_WHAT NEEDS TO BE DONE_. Copy out the records below, replacing "Identify the location of" with "Find the position of" wherever it appears and keeping everything else the same.

-=-=-=-=-

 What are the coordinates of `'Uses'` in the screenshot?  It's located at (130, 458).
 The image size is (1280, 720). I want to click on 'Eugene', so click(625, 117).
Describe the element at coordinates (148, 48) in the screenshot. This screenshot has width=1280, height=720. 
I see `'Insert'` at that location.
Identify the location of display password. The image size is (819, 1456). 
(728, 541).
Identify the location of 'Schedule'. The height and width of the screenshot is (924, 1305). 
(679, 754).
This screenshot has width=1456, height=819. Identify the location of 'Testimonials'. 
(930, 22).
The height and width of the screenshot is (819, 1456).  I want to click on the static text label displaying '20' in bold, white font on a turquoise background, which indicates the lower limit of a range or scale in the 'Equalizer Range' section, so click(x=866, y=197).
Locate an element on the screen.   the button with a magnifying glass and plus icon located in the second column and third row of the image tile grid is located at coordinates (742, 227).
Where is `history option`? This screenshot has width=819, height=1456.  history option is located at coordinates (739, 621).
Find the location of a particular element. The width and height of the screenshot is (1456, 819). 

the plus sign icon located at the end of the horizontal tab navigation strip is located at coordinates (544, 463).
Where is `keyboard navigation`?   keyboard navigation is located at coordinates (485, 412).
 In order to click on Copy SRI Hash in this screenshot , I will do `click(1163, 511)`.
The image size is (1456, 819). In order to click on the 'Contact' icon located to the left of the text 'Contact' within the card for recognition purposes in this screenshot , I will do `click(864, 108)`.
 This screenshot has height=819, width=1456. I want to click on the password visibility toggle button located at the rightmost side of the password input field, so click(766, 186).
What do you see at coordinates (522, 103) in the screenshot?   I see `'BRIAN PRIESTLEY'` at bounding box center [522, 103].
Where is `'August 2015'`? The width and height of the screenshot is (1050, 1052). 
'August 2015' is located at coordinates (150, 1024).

-=-=-=-=-

_OUTPUT OF THE TASK_.
 What are the coordinates of `'Uses'` in the screenshot?  It's located at (130, 458).
 The image size is (1280, 720). I want to click on 'Eugene', so click(625, 117).
Describe the element at coordinates (148, 48) in the screenshot. This screenshot has width=1280, height=720. 
I see `'Insert'` at that location.
Find the position of display password. The image size is (819, 1456). 
(728, 541).
Find the position of 'Schedule'. The height and width of the screenshot is (924, 1305). 
(679, 754).
This screenshot has width=1456, height=819. Find the position of 'Testimonials'. 
(930, 22).
The height and width of the screenshot is (819, 1456).  I want to click on the static text label displaying '20' in bold, white font on a turquoise background, which indicates the lower limit of a range or scale in the 'Equalizer Range' section, so click(x=866, y=197).
Locate an element on the screen.   the button with a magnifying glass and plus icon located in the second column and third row of the image tile grid is located at coordinates (742, 227).
Where is `history option`? This screenshot has width=819, height=1456.  history option is located at coordinates (739, 621).
Find the location of a particular element. The width and height of the screenshot is (1456, 819). 

the plus sign icon located at the end of the horizontal tab navigation strip is located at coordinates (544, 463).
Where is `keyboard navigation`?   keyboard navigation is located at coordinates (485, 412).
 In order to click on Copy SRI Hash in this screenshot , I will do `click(1163, 511)`.
The image size is (1456, 819). In order to click on the 'Contact' icon located to the left of the text 'Contact' within the card for recognition purposes in this screenshot , I will do `click(864, 108)`.
 This screenshot has height=819, width=1456. I want to click on the password visibility toggle button located at the rightmost side of the password input field, so click(766, 186).
What do you see at coordinates (522, 103) in the screenshot?   I see `'BRIAN PRIESTLEY'` at bounding box center [522, 103].
Where is `'August 2015'`? The width and height of the screenshot is (1050, 1052). 
'August 2015' is located at coordinates (150, 1024).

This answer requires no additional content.